The taxpayers had not filed the returns for the 2000 and 2001 tax years. On 8/4/02, the Commissioner made default assessments on those years according to section 106 of the Tax Administration Act 1994. Those defaults assessments were for the overdue returns in 2000 and 2001. On 15 July 2002, the taxpayer filed notice of claim in TRA challenging Commissioner’s default assessment. He also made an NOPA application to commence proceedings outside of response period. On 31 July 2002, he filed the 2000 and 2001 returns showing nil returns for both years. The Commissioner struck out his claim because it was out of time and they issued a Notice of Response to reject the taxpayer’s NOPA. The taxpayer brought the dispute to the TRA and High Court. However, both Courts declined the taxpayer’s dispute and struck out the taxpayer’s claim.
The issue in this case relates to the dispute process, which the taxpayer wanted to take to challenge the “default assessment” of the Commissioner.

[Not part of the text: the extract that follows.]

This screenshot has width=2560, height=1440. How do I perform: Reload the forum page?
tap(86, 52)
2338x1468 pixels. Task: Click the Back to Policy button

Tax Law (Tax Administration Act 1994)
Section 89AB: Response periods
Section 89D: Taxpayers may issue notices of proposed adjustment
Section 8B: When disputant entitled to challenge assessment
The taxpayer stated that the only way they can challenge Commissioner’s “default assessment” is too provide tax returns for those tax years as in section 89D. Thus, he said that when he filed those returns. It would replace the “default assessments” and the Commissioner could start the challenge process under Part 4A.
The Commissioner put forward a “default assessment” under section 106 of the TAA as there were no returns filed for those tax years. Moreover, the “default assessment is not different from other assessments as it would be the starting point for dispute under part 4A and 8A. The only difference is that when taxpayer wants to challenge default assessment, they must issue NOPA and furnish a tax return for the assessment period (section 89D(2). Therefore, the TRA would strike out the dispute under section 138B(3)
The Judge looked at whether it is right for the TRA to strike out the taxpayer’s challenge under section 138B. According to s 138B(3), a proposed adjustment must be the subject to the challenge. An adjustment proposed is in a NOPA and the tax return itself is not a proposed adjustment. Therefore, in order to bring the dispute to the TRA, the taxpayer had to issue a NOPA within the applicable response period. Before doing that, they also had to furnish a return as required under section 89D. The Judge also agreed with the Commissioner’s view on “default assessment”. He stated that taxpayers must start a NOPA in order to challenge the default assessment. The only difference is that the taxpayer needs to do both: start a NOPA process and furnish tax returns. Thus, the TRA was entitled to strike out the taxpayer’s claim because of the taxpayer’s failure to comply with s 138B.